Pierre Bourdieu famously wrote that “scandal, in the form of revelation by the [media] of an ethical transgression by an eminent personality, underlines the rule of devotion to the general interest, in other words, disinterestedness, which is required of all individuals designated to be the official incarnation of the group.” For Bourdieu, a scandal was a breach of expectation: just as we expect our law enforcement officials to police fairly, and our physicians to “do no harm,” we expect scientists to operate independently of the social world. The problem, however, is that scientific facts can never be fully divorced from their social and political contexts.

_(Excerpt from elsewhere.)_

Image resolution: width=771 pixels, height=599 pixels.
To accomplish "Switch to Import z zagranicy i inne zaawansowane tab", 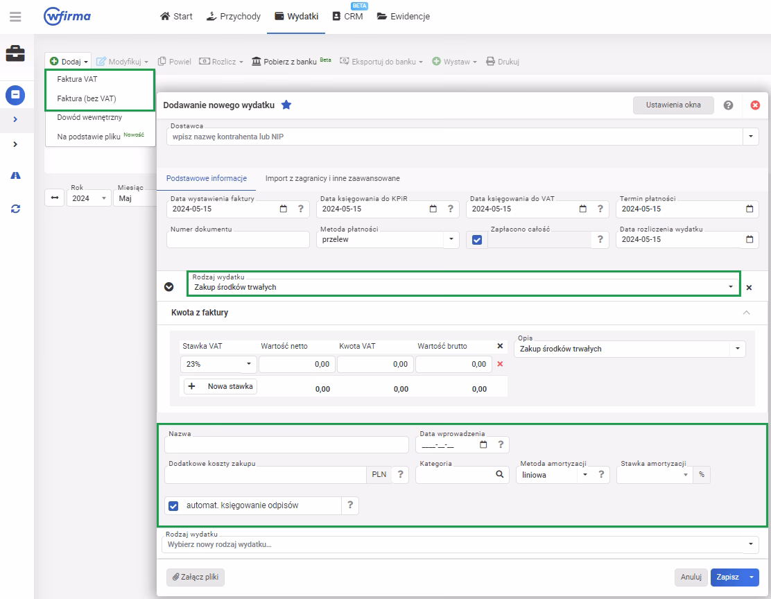I will tap(332, 178).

The key question we must confront, therefore, is whether the context for climate change research has become so overtly politicized that it has damaged the way scientists interact—with the media, the public, and each other.
With this problem in mind, it is worth reflecting, as my colleague Chris Russill has done, on the work of climatologist Steven Schneider, who argued that climate scientists have been forced into a “double ethical bind.” Schneider believes that the image we have of science as an overly technical endeavour compromises its potential to mobilize necessary political and public actions. He argues that scientists ought to make an impact on the world outside of their labs, especially when their research deals with issue of human and planetary survival. Yet to do so, they must not only be excellent researchers—they must also be convincing communicators.

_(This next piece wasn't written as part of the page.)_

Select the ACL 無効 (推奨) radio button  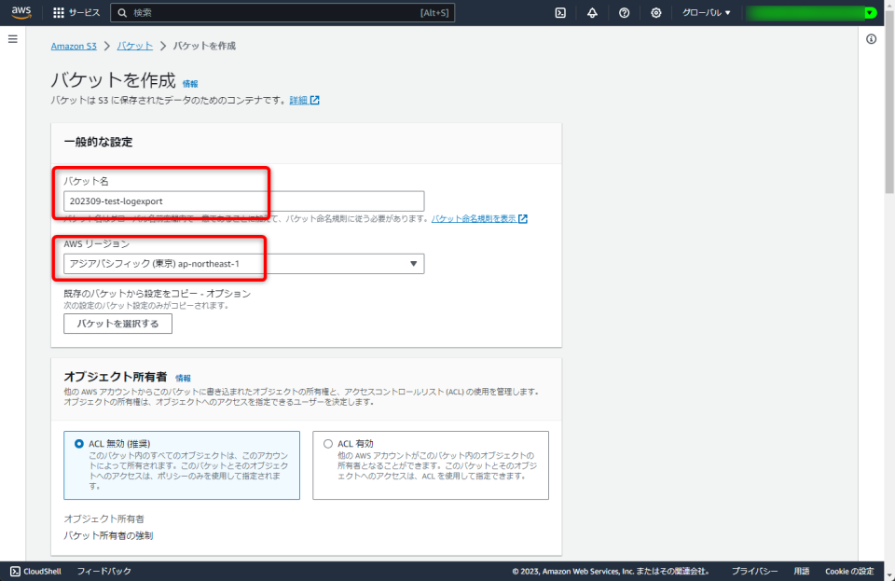74,443
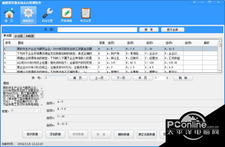Jump to last page with 末页
Image resolution: width=225 pixels, height=147 pixels.
pyautogui.click(x=142, y=78)
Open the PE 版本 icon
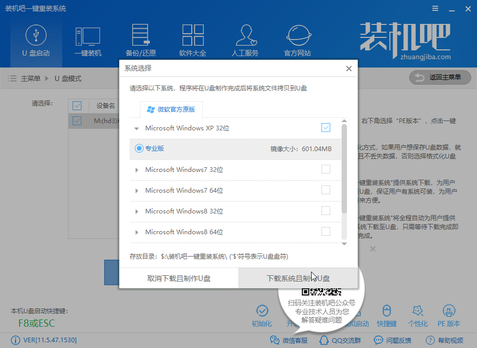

The problem with this recommendation is that the world of public communication demands a very different set of core competencies from the world of climate science: effective oratory skills, an ability to make a persuasive case with image and metaphor, an intuitive sense about how to drive the media agenda by mastering the machinations of its ecology. These are not skills easily acquired and can place enormous pressure onto scientists, particularly when their research is under constant political scrutiny and sits in the crosshairs of a well funded and relentless contrarian movement that has taken aggressively to the airwaves, that appears to be influencing the screening agendas of the film festival circuit, and which continues to burn up the blogosphere.

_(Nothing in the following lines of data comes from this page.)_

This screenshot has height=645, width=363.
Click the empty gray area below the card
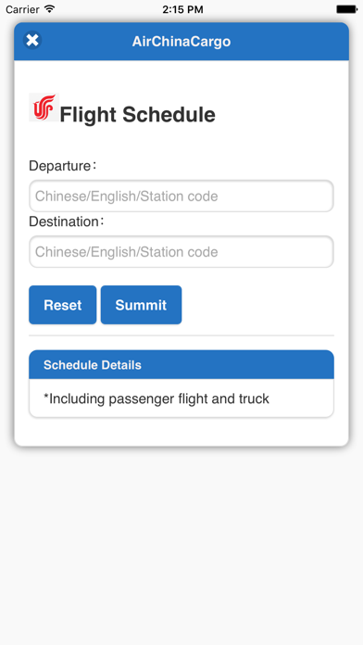pyautogui.click(x=182, y=543)
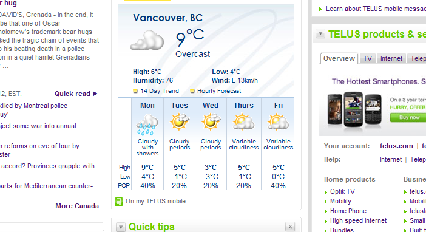This screenshot has width=426, height=232.
Task: Click Thursday's variable cloudiness icon
Action: [244, 123]
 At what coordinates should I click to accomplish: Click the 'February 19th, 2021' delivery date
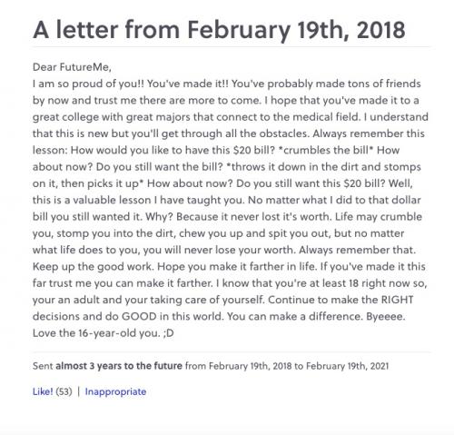(x=347, y=366)
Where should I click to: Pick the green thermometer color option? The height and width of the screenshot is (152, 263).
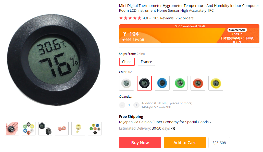180,83
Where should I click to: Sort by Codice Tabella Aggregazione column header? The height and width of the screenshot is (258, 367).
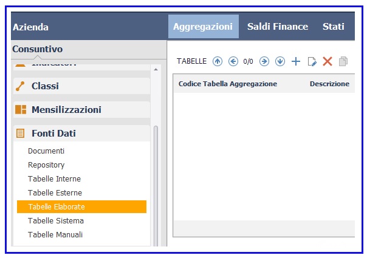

In the face of what must be monumental institutional pressure, CRU director Phil Jones was forced to step down from his post pending the outcome of a university investigation. Michael Mann, the Penn State University paleoclimatologist famous for originating the infamous “hockey stick graph” is reportedly also under investigation by his employer. Their international colleagues, for the most part, have gone silent. Supportive journalists, bloggers, environmental activists, political figures, and others with a stake in the issue are in damage control mode, forced into playing defense yet continuing to press the case that the overwhelming majority of scientists, policy-makers, and almost every government in the world acknowledges the probability that the planet is warming and will continue to do so because of human activity, and that it is our moral, economic, and political imperative to do so something about it now.
Ultimately, the CRU is not facing a crisis of science, but a crisis of communication. Such communicative “stumbling” has, seemingly, provided a new opportunity to the global warming skeptics to advance their central message, that the science is junk because the scientists can’t be trusted. Importantly, this does not mean that the skeptics’ frame is empirically adequate. It simply means that the interpretive labour involved in reconciling the gap between this message and our mediated experiences has been reduced. Given the high stakes of the Copenhagen talks beginning next week, and the importance of achieving an international agreement, this is a crisis that will be resolved only through a sincere explanation of what happened and a promise to never let it happen again. Until this occurs, the strength of the scientific argument for anthropogenic global warming will continue to come under attack.